The following multi-stage risk assessment framework for nanomaterials has been proposed by the Scientific Committee on Emerging and Newly Identified Health Risks (SCENIHR):

  • Stage 1: Characterisation of physico-chemical properties (size distribution, solubility and stability)
  • Stage 2A: Human/environmental exposure assessment to identify scenarios where significant exposure is anticipated
  • Stage 2B: Examine potential for absorption
  • Stage 3: Test for hazardous properties using a tiered system of in vitroand animal tests
  • Stage 4: Characterisation of dose-response relationships and conclusions on the risks for each relevant exposure scenario

Although no validated nano-specific test methods of any kind are available at this time, rapid, non-animal in vitro tests are widely regarded as a critical cornerstone in nanosafety testing. For example, the SCENIHR has reported that: “In vitro testing has provided mechanistic data on particle toxicology in general and many in vitro assays demonstrate convincing differences between low and high toxicity particles; it is therefore considered appropriate that in vitro testing is used in situations involving nanoparticles. There is however, a clear need for validated in vitro assays for nanoparticle evaluation, including assays with meaningful endpoints for genotoxicity tests. In vitro tests should address key properties of the nanoparticles such as biopersistence, free radical generation, cellular toxicity, cell activation and other generic endpoints and provide target cell-specific endpoints.”

Alternatives Policies & Actions

Directive 86/609/EEC regarding the protection of animals used for experimental and other scientific purposes stipulates that “[a]n experiment shall not be performed if another scientifically satisfactory method of obtaining the result sought, not entailing the use of an animal, is reasonably and practicably available,” and further, “[i]n a choice between experiments, those which use the minimum number of animals, involve animals with the lowest degree of neurophysiological sensitivity, cause the least pain, suffering, distress or lasting harm and which are most likely to provide satisfactory results shall be selected.” The 3Rs mandate imposed by Directive 86/609 applies to all Commission services, EU member state authorities, and animal users throughout Europe. Accordingly, new and revised Community and member state legislation must conform to the letter and spirit of this directive.
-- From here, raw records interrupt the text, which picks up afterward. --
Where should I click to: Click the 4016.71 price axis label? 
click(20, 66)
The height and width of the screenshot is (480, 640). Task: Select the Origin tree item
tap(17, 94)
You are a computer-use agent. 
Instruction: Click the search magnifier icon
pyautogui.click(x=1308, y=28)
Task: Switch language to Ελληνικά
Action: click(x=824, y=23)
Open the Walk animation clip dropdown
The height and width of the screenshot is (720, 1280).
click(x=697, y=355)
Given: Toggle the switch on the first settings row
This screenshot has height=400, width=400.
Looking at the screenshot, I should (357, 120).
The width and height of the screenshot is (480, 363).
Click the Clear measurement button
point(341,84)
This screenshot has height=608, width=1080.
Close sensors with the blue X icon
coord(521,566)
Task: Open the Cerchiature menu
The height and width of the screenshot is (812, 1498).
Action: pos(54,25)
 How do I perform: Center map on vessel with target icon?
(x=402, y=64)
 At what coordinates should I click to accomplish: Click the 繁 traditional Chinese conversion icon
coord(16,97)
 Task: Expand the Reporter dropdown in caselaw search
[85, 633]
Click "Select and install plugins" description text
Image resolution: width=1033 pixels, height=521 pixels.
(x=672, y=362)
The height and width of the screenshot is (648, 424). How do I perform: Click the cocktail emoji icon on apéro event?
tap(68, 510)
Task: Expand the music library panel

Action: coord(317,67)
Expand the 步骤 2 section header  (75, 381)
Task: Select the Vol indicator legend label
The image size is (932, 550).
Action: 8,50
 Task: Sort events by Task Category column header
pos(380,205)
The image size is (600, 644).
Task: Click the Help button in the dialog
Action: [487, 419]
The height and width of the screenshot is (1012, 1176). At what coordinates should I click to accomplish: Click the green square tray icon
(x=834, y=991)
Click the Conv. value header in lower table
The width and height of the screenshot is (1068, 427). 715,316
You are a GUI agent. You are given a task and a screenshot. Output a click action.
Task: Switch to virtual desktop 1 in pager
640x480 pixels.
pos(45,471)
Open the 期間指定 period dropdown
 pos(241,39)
The Research Framework Programmes coordinated by DG-Research provide extramural funding for the development and validation of 3Rs methods. As 3Rs methods are standardized and optimized, they may be eligible for pre-validation and validation through the European Centre for the Validation of Alternative Methods (ECVAM), a division of DG-Joint Research Centre. The results of validation studies may be subject to independent peer review by the ECVAM Scientific Advisory Committee (ESAC) and, if endorsed, may be considered for regulatory acceptance at the EU level and/or internationally.

Given the EU’s centralized processes for the development, validation, and acceptance of 3Rs methods, individual DGs tend to have little direct involvement in these activities, apart from being represented on ESAC. DG-SANCO is an exception to this rule, as the lead Commission service for coordinating the development of a Community Action Plan on the Protection and Welfare of Animals. The current Commission working document includes a section on application of the 3Rs principles for animals used for experiments, stating: “Further work will need to be carried out to reinforce a full implementation of the 3Rs in all areas of animal use, ensure coherence between Directive 86/609/EEC and legislation requiring animal experiments, as well as examining in more detail the mutual acceptance of data and mutual recognition agreements as a means of reducing the numbers of animals used in experiments. The installation of a Community Reference Laboratory for the Validation of Alternative Testing Methods should further enhance the quality of alternative testing methods and speed up the validation process.”